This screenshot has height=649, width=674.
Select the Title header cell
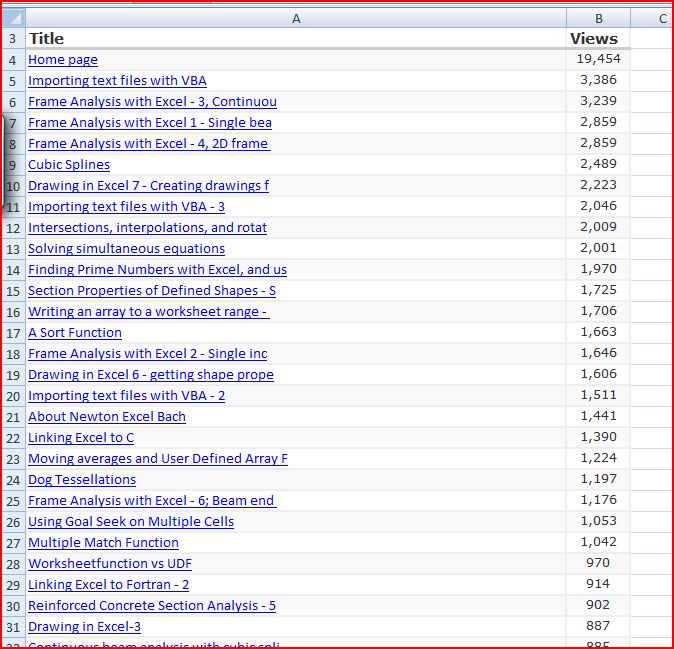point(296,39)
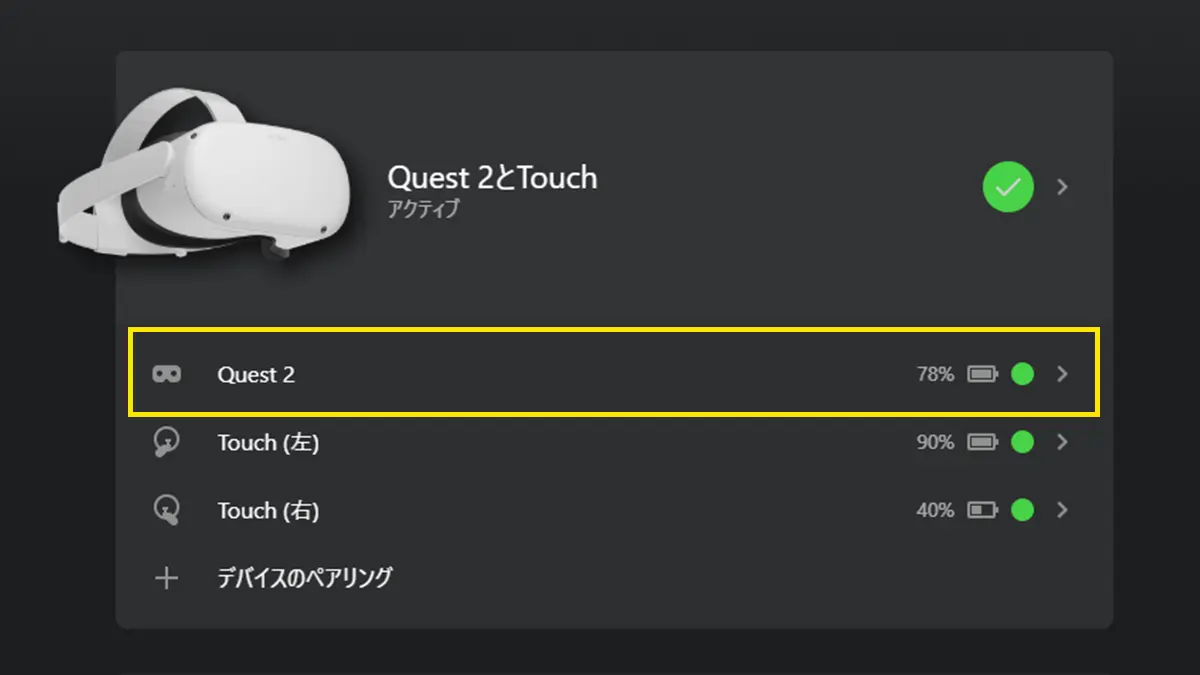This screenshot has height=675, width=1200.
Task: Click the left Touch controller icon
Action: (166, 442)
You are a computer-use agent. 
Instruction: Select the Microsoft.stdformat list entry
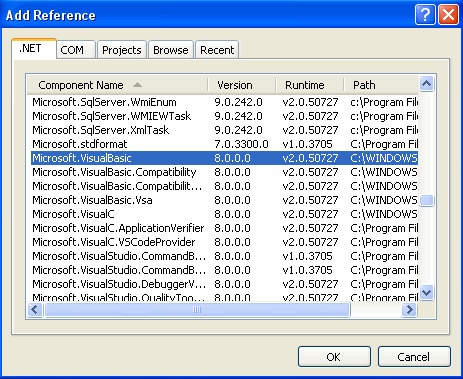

TASK INSTRUCTIONS. When the line containing "Select the Title header cell" has been located, retype it and each line after it through the end of the records, excluding the pictures and adding nothing else.

RESULT.
Select the Title header cell
point(296,39)
This screenshot has height=675, width=1200.
Task: Click the left Touch controller icon
Action: (166, 442)
You are a computer-use agent. 
Instruction: Select the Microsoft.stdformat list entry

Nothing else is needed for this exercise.